Forwards – Canada
As an American whose team lacks an elite centerman it’s extremely depressing to glance at the Canadian roster and see the excessive amount of talent down the middle. With the exception of Sweden, team Canada has five centerman (Crosby, Toews, Getzlaf, Tavares and Stamkos) who are talented enough to lead any other countries top line, and yet there are only three center spots open on Canada’s roster (we’re assuming Bergeron has the 4th line spot secured). That leaves Canada with the envious decision of moving two of those players (Tavares and Stamkos in all likelihood) to the wing for Sochi.
The other thing that team Canada has decided to bring along to the Olympics is chemistry. Crosby-Kunitz (Pittsburgh), Getzlaf-Perry (Anaheim) and Toews-Sharp (Chicago) are all linemates for their NHL squads and will likely play alongside one another in Sochi. Other countries have similar pairings (US has Backes and Oshie while Sweden has the Sedin twins) but the Canadians have done this at a higher level. The three pairings from above just so happen to be the three highest scoring linemates in the entire NHL (Crosby-Kunitz = 110, Getzlaf-Perry = 92, Toews-Sharp = 90). What makeshift defensive pairing wants to deal with that type of production for three periods?

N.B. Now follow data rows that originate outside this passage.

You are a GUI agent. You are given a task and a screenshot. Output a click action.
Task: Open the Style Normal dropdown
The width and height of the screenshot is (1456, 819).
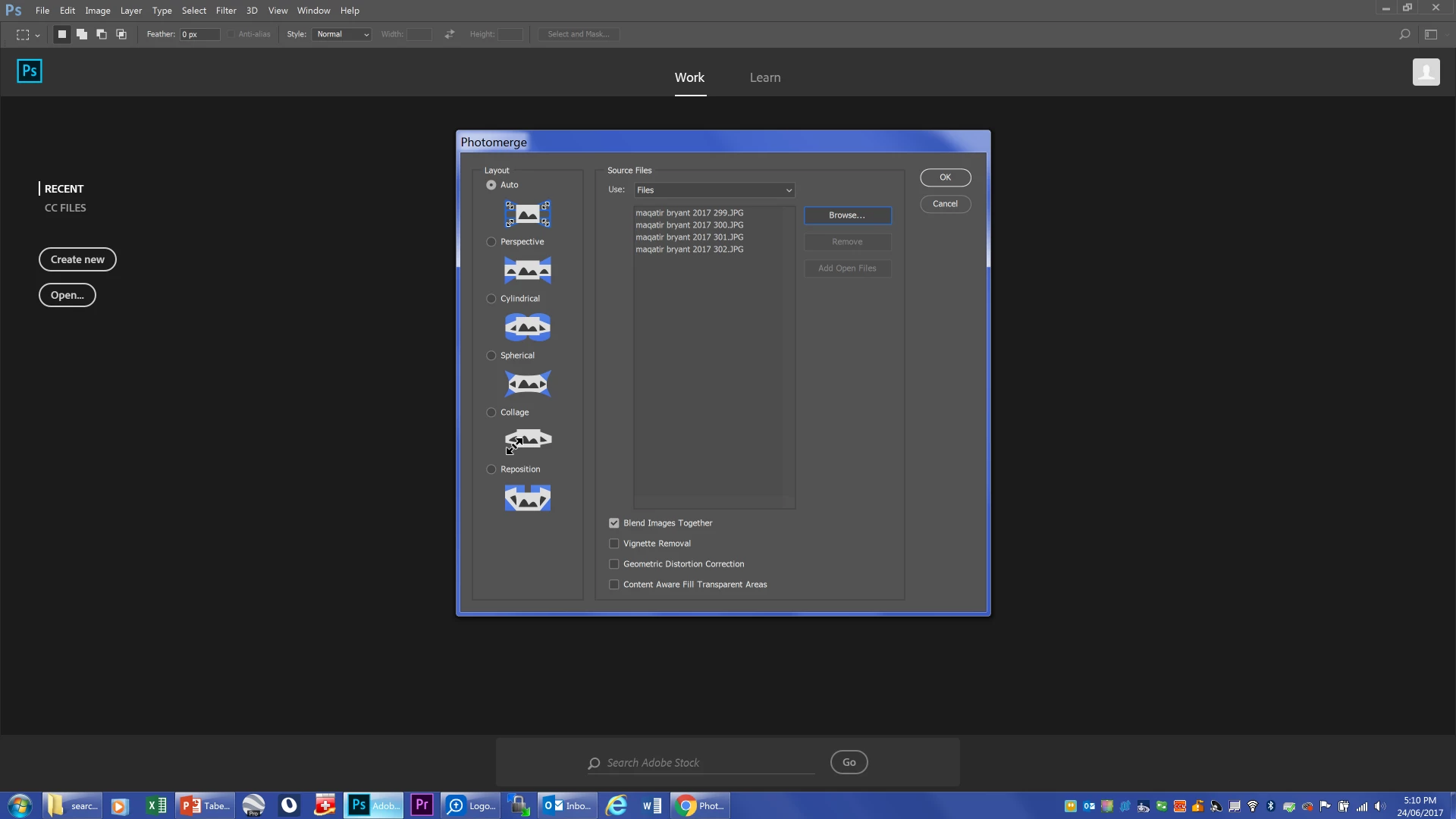342,34
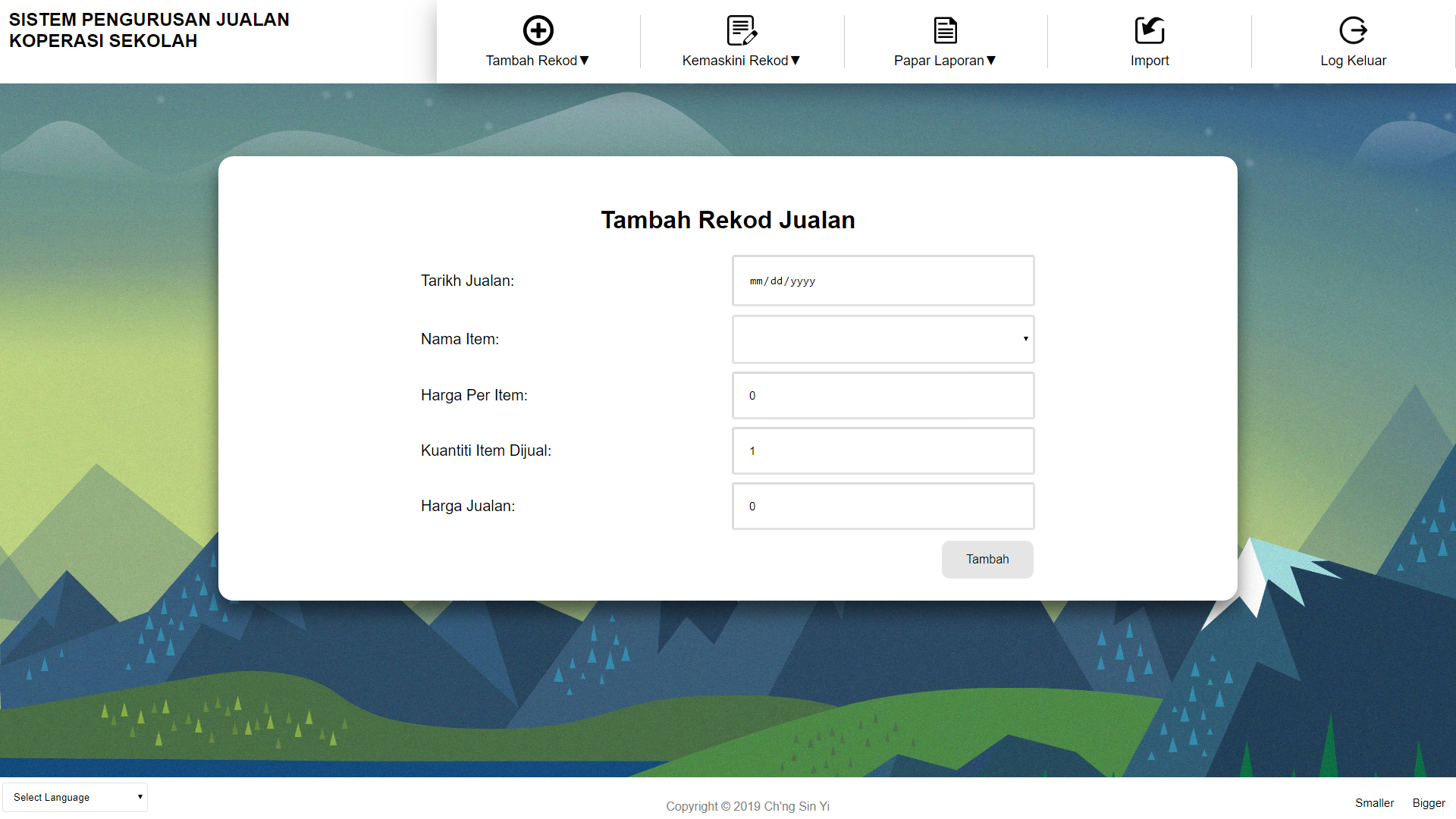Click the Papar Laporan document icon
Viewport: 1456px width, 819px height.
pyautogui.click(x=945, y=30)
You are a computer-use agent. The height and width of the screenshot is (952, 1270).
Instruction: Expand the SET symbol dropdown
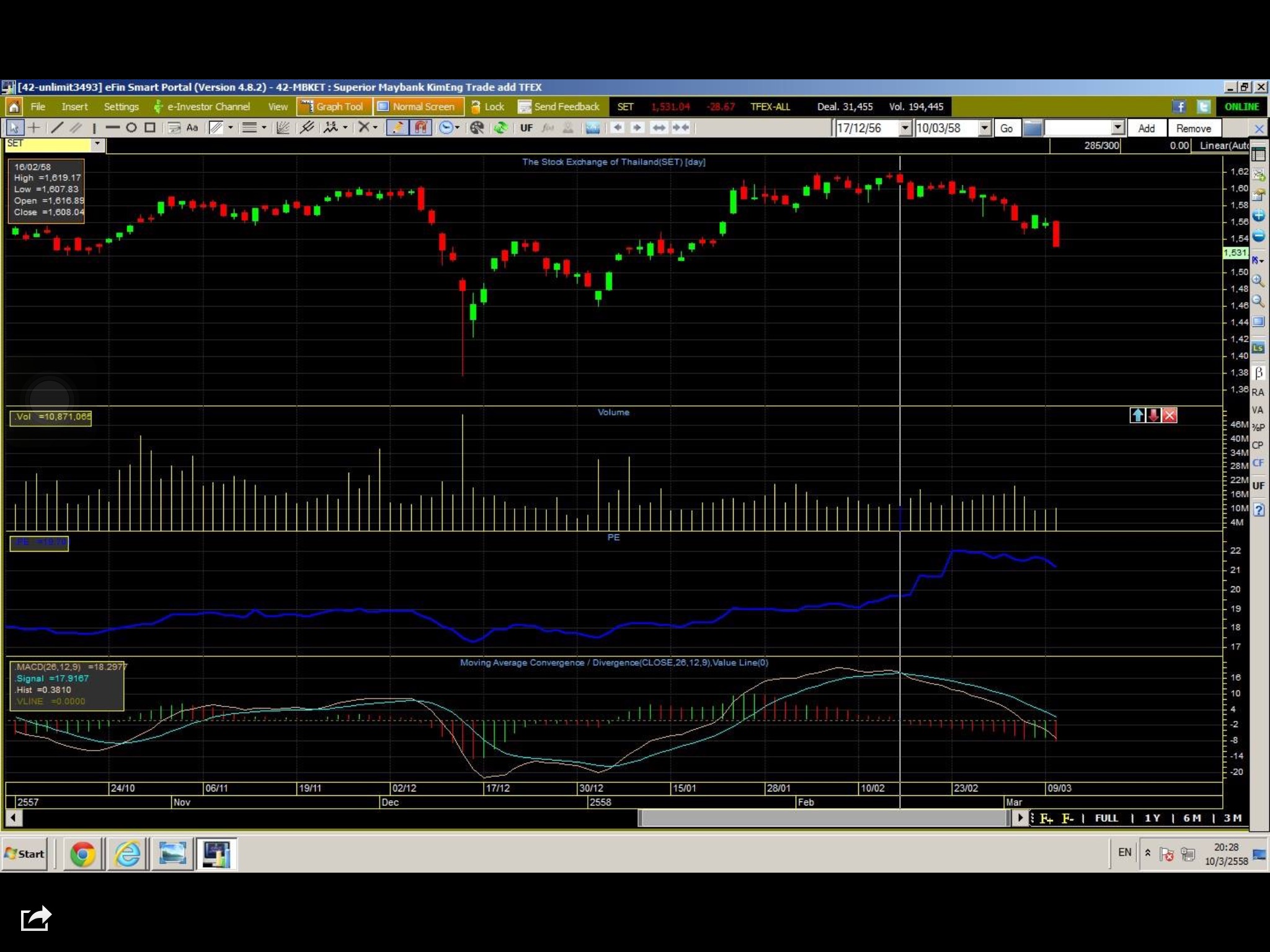[x=97, y=144]
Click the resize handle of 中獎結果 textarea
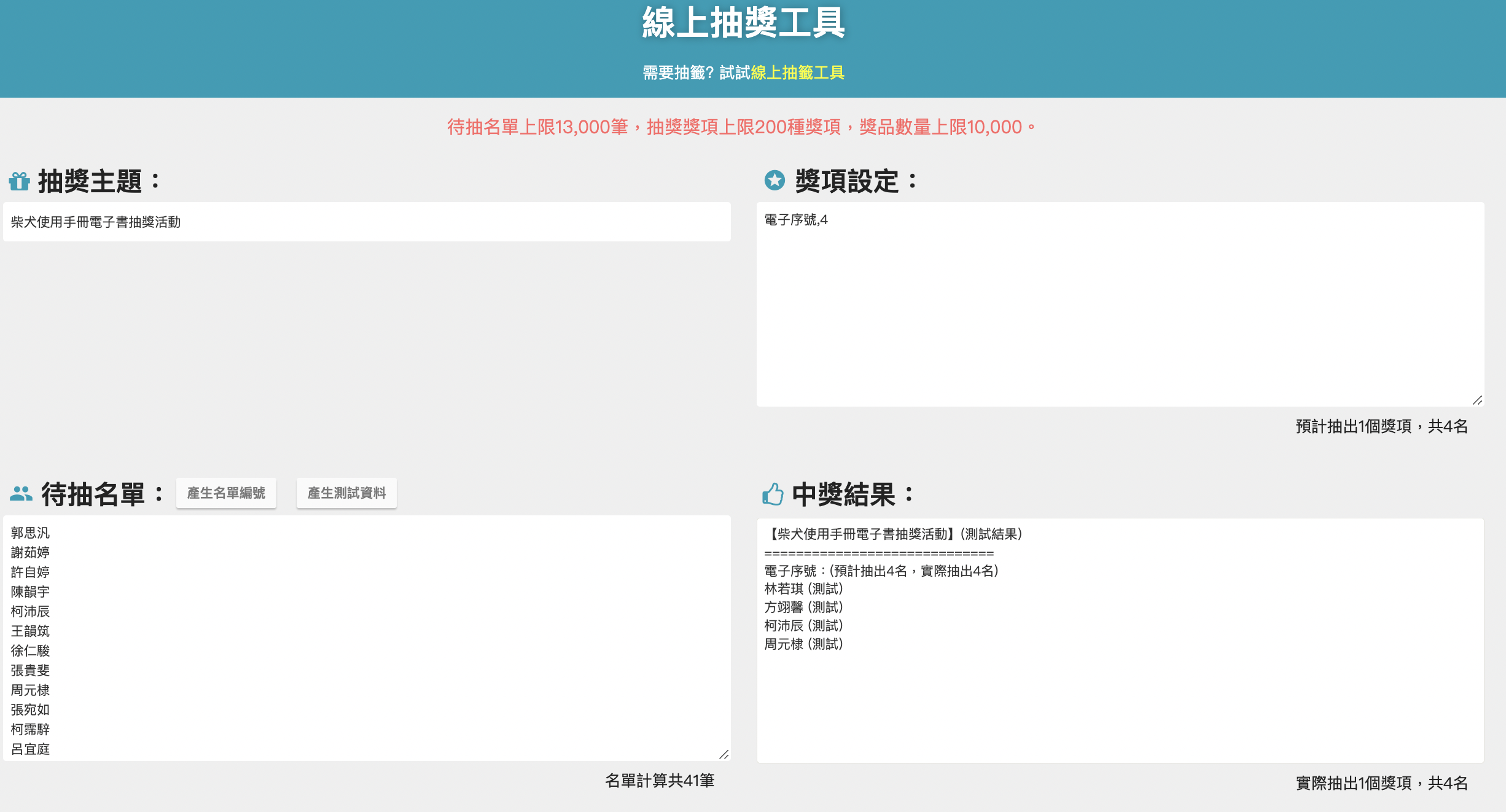The width and height of the screenshot is (1506, 812). pos(1478,757)
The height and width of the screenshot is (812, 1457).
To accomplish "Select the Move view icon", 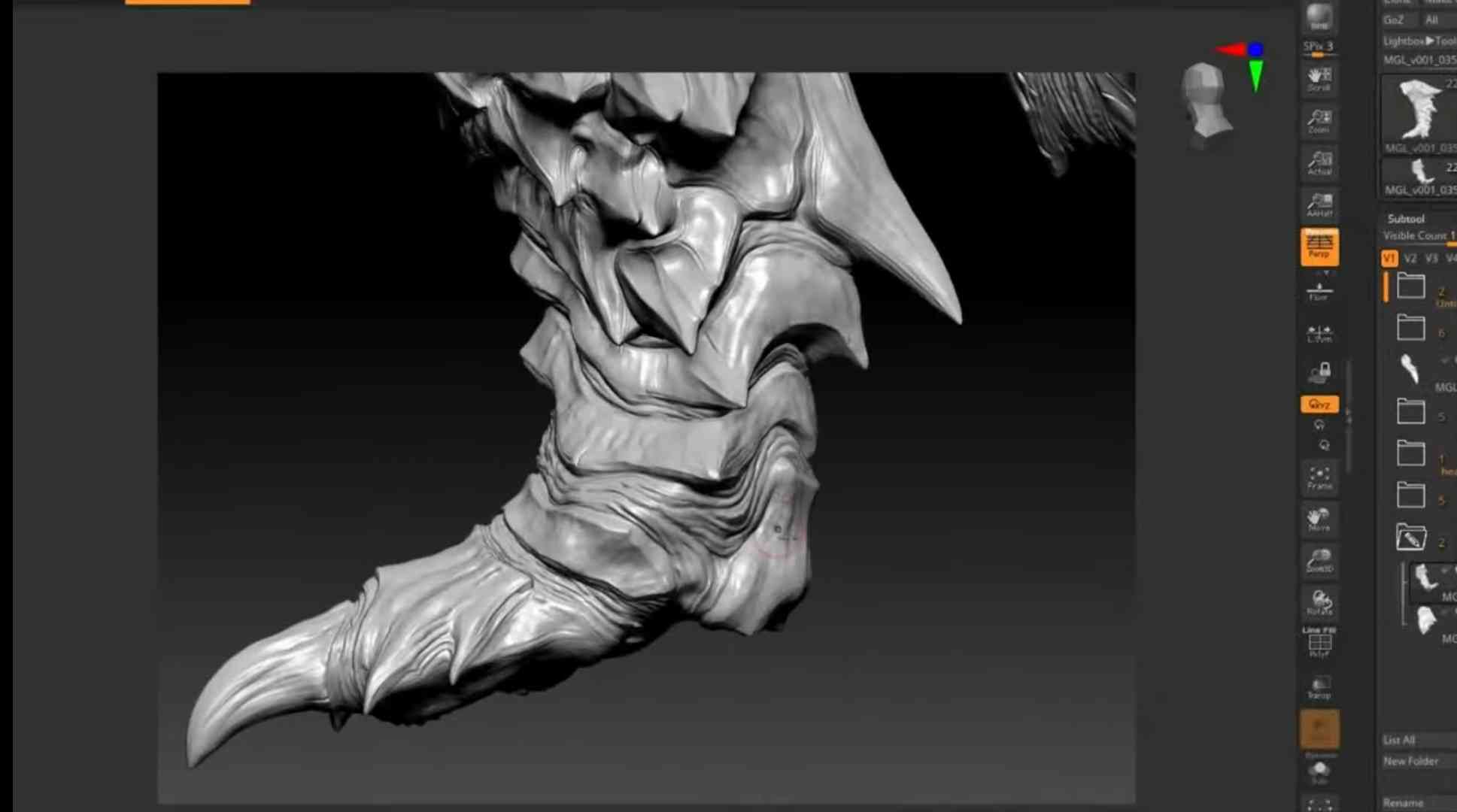I will [1319, 520].
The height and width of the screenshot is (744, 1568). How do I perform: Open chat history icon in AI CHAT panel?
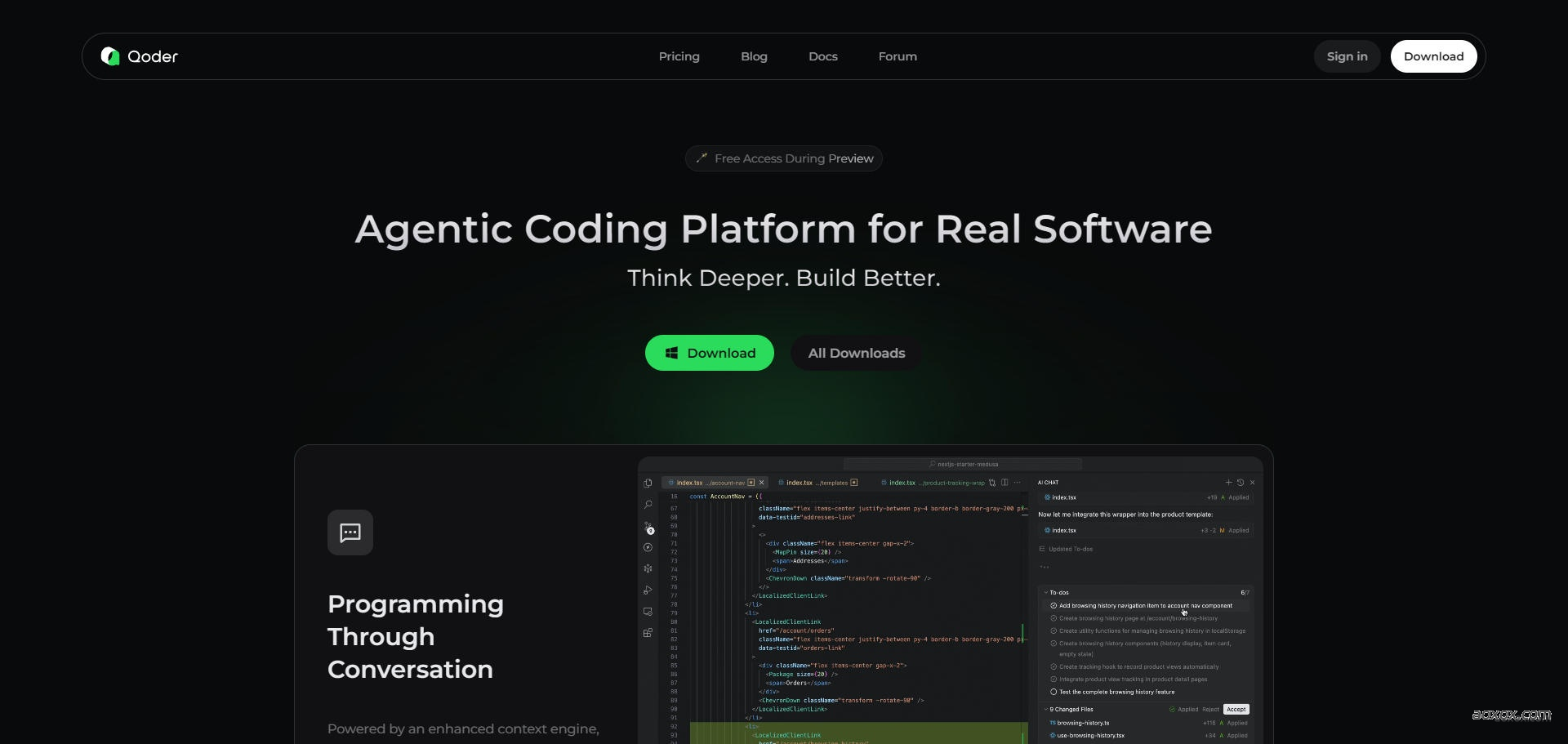(x=1240, y=482)
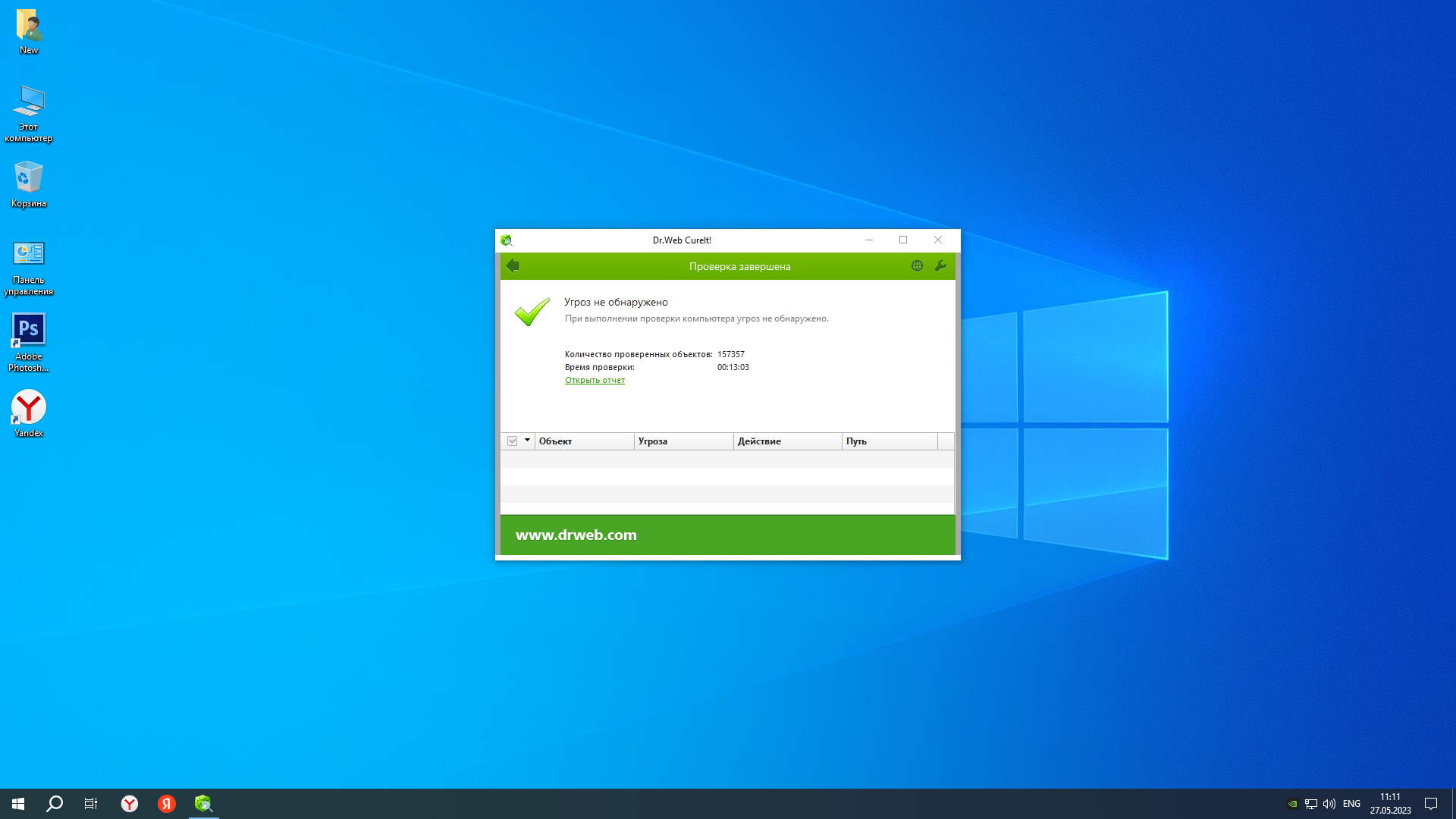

Of course their biggest asset is their depth. Outside of the obvious world class players on the roster they have players like Duchene who, with the added space of an olympic ice sheet, could emerge as the breakout player of the tournament. Then there is Jamie Benn who went from training camp snub to Olympic lock in half a season after feeling slighted by the selection committee. The truth is, any forward on Canada’s roster has the talent to rip apart an opposing defense and that’s something that only team Canada can claim.
Defensemen – Sweden
The Swedes snubbed two of the best young defensemen in the NHL (Jonas Brodin and Victor Hedman) and somehow they still sit atop of the defensive mountain. Why? Because no group is more prepared to play on the large rink quite like Sweden is.
Take Oliver Ekman-Larsson as a prime example. The 22 year-old is a master of the break-out, using his speed, intelligence and skill to push the puck out of his own zone at a rapid pace. Add the extra space that the Olympic sized ice sheet will give him and the idea of him leading a break-out is downright terrifying for an opposing coach. And that’s just OEL. Alex Edler and Niklas Hjalmarsson are just as capable of doing the exact same thing. Depending on how the pairings play out the Swedish team could have a defensemen on every pairing who is capable of kickstarting an offensive rush out of nowhere.
Then there is the x-factor, Erik Karlsson. The NHL’s best offensive-defensemen is nearly unstoppable when he joins the offensive zone in an NHL sized rink which raises the question; what can he do with the space of the Olympic games? For opposing teams it will feel like Sweden is playing with a 4th forward, which they essentially will be doing. Karlsson will eat up any space that is offered to him which will leave the opposing team scrambling to catch up. His speed is just too much when it comes to this style of play.
Goalies – United States
Experience, talent, depth, versatility; the US has it all when it comes to the netminders. Jonathan Quick is the reigning #1 US goalie and if you looked at the regular season stats you’d wonder why. Well, when it comes to rising to the occasion, there isn’t another goalie in the world quite like Quick. Over the past few seasons he has turned into the best big game netminder and has the Conn Smythe to prove it. If he plays aware near that level, or even Ryan Miller’s 2010 level, the US will be in good hands.
Speaking of Ryan Miller, the king of 2010’s Vancouver games is going to Sochi as the team’s backup. Heading into the 2013-14 season his spot on the roster was in jeopardy after suffering through a treacherous 2012-13 campaign. He’s rebounded nicely this season (although his stats don’t reflect it due to Buffalo being terrible) which is why he is heading to Sochi. Unless Quick stumbles or gets injured he’ll sit on the bench but with his history in the tournament he might be the best backup at the Olympics this year.